[[ DATA SHOWN, beginning ]]

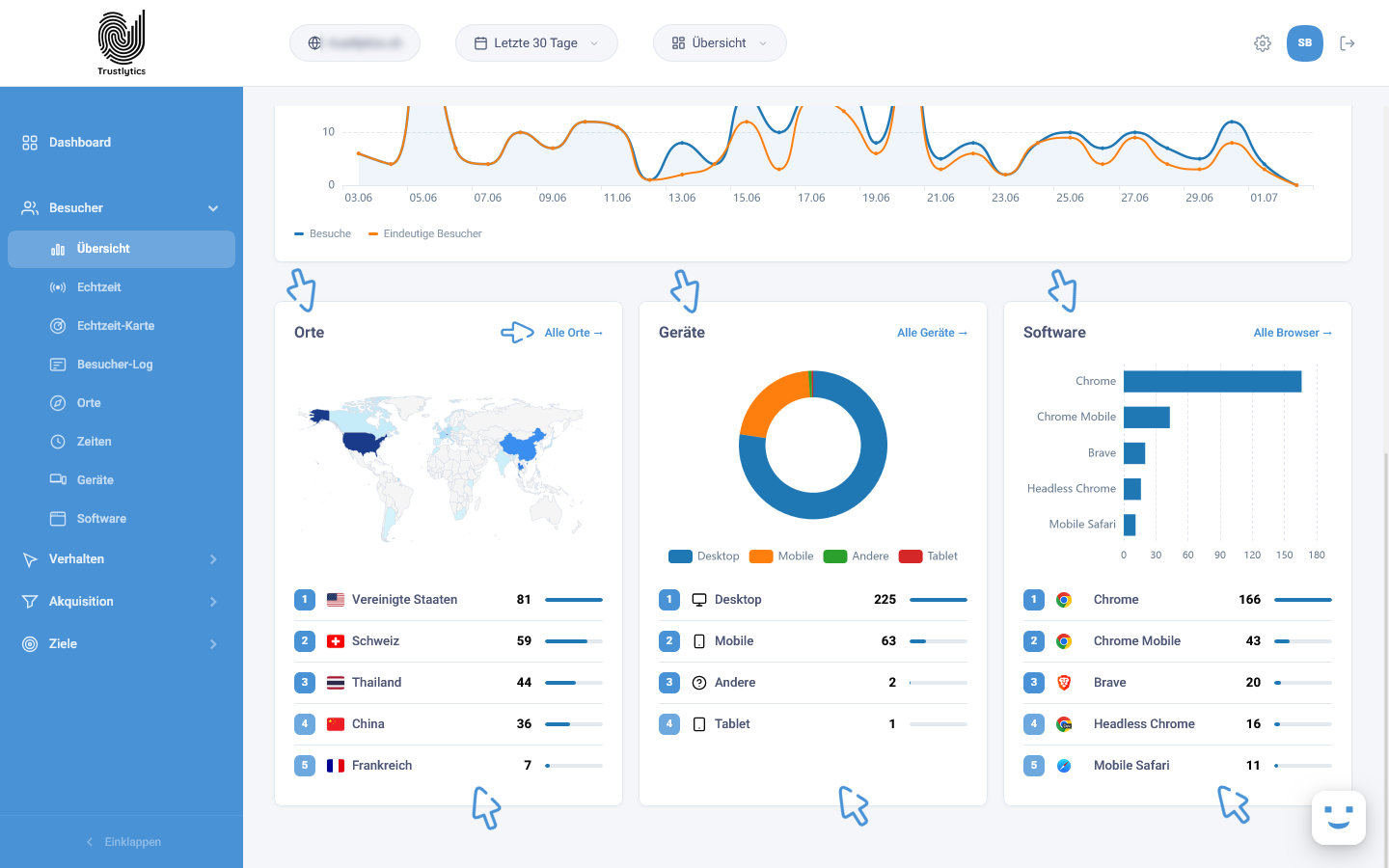The image size is (1389, 868).
Task: Open the Letzte 30 Tage date dropdown
Action: coord(536,43)
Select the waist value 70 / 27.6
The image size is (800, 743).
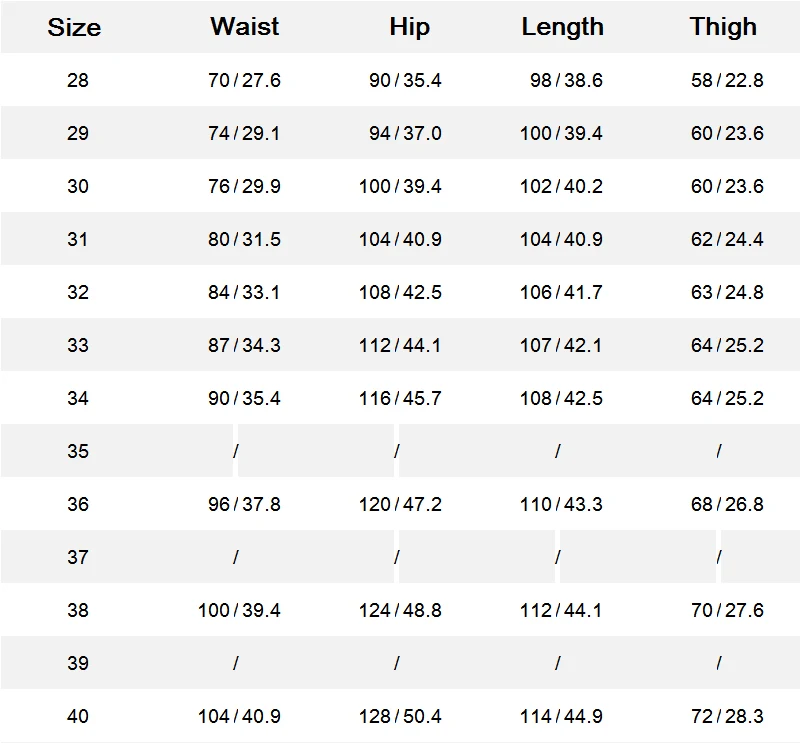(244, 80)
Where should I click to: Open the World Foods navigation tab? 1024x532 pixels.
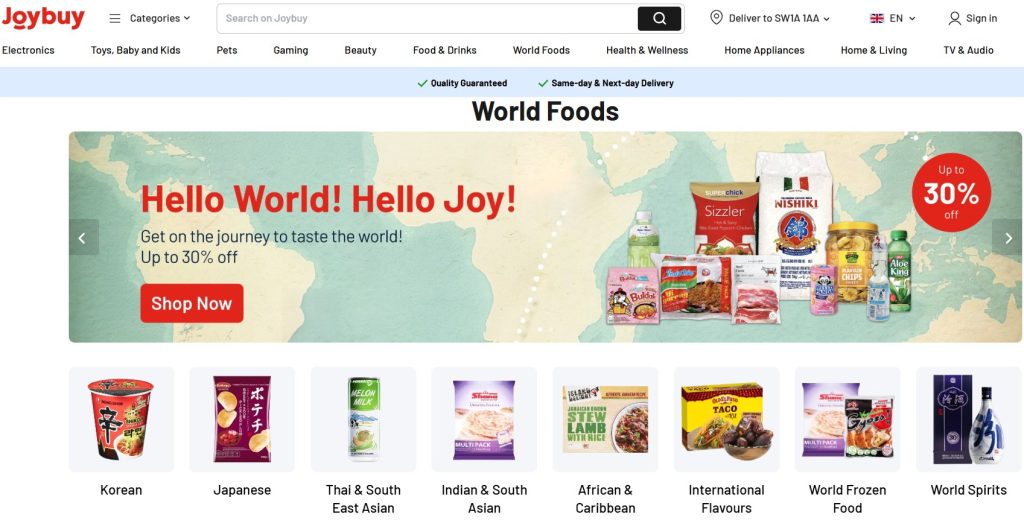541,50
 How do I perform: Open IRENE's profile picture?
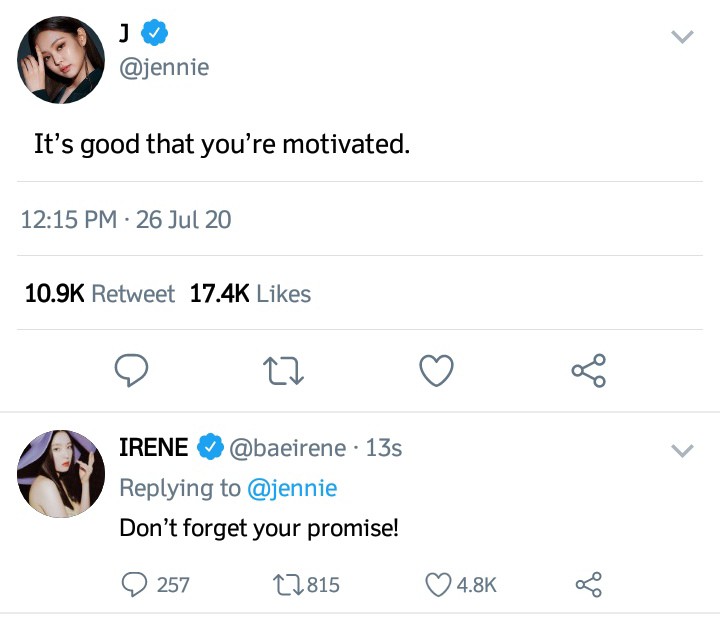tap(61, 474)
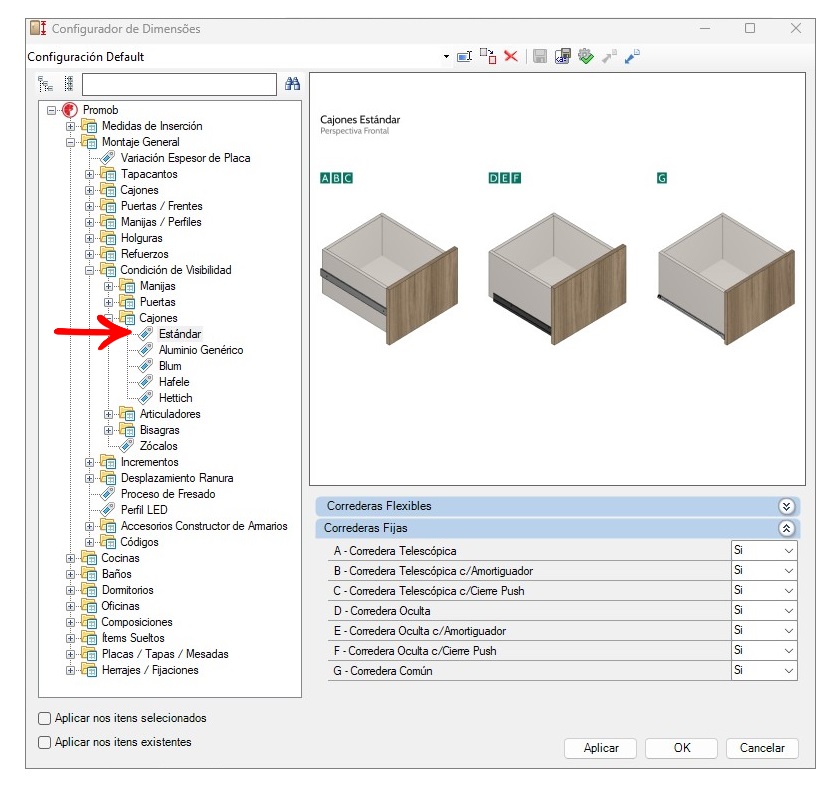Viewport: 831px width, 787px height.
Task: Click the Cancelar button
Action: [x=762, y=748]
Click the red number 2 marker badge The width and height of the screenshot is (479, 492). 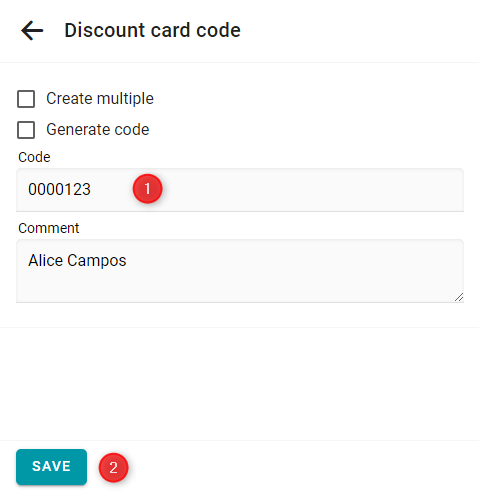click(x=113, y=467)
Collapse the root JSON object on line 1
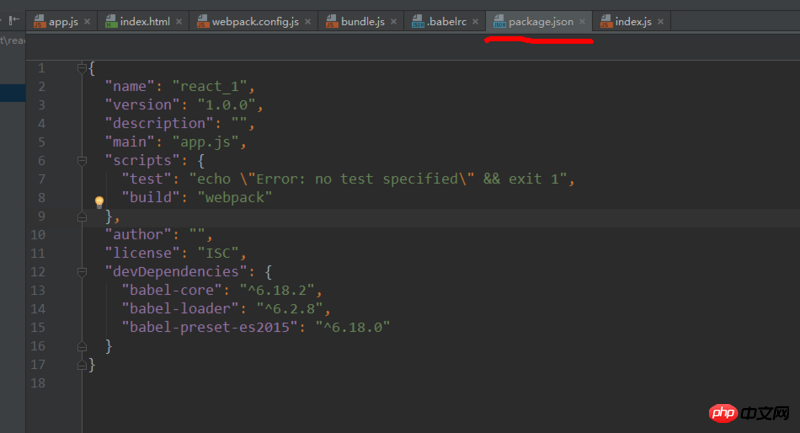The width and height of the screenshot is (800, 433). [82, 68]
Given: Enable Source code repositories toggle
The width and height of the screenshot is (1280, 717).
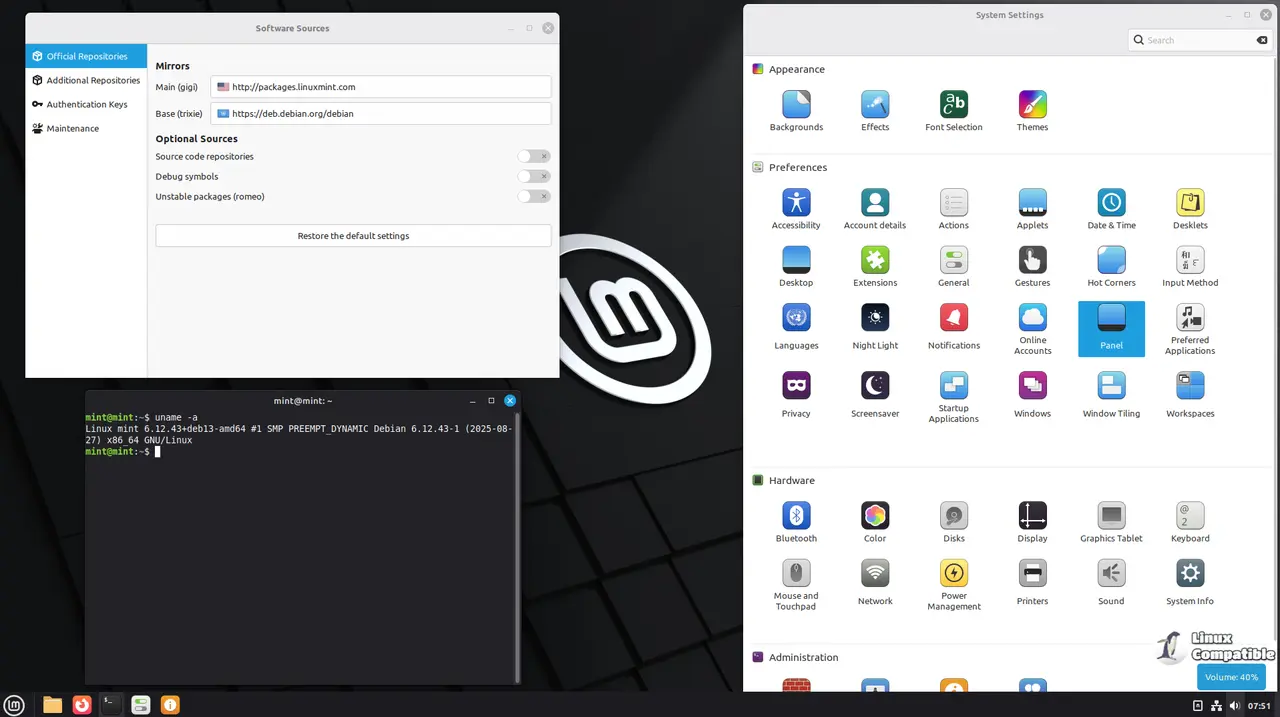Looking at the screenshot, I should pos(534,156).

[[ DATA SHOWN, end ]]

| TASK GOAL |
Take the line that contains "Given: Enable Source code repositories toggle" as the first and the last line of the records as the end, and please quote those lines exactly, pictures omitted.

| SOLUTION TO THIS EXERCISE |
Given: Enable Source code repositories toggle
The width and height of the screenshot is (1280, 717).
Looking at the screenshot, I should pos(534,156).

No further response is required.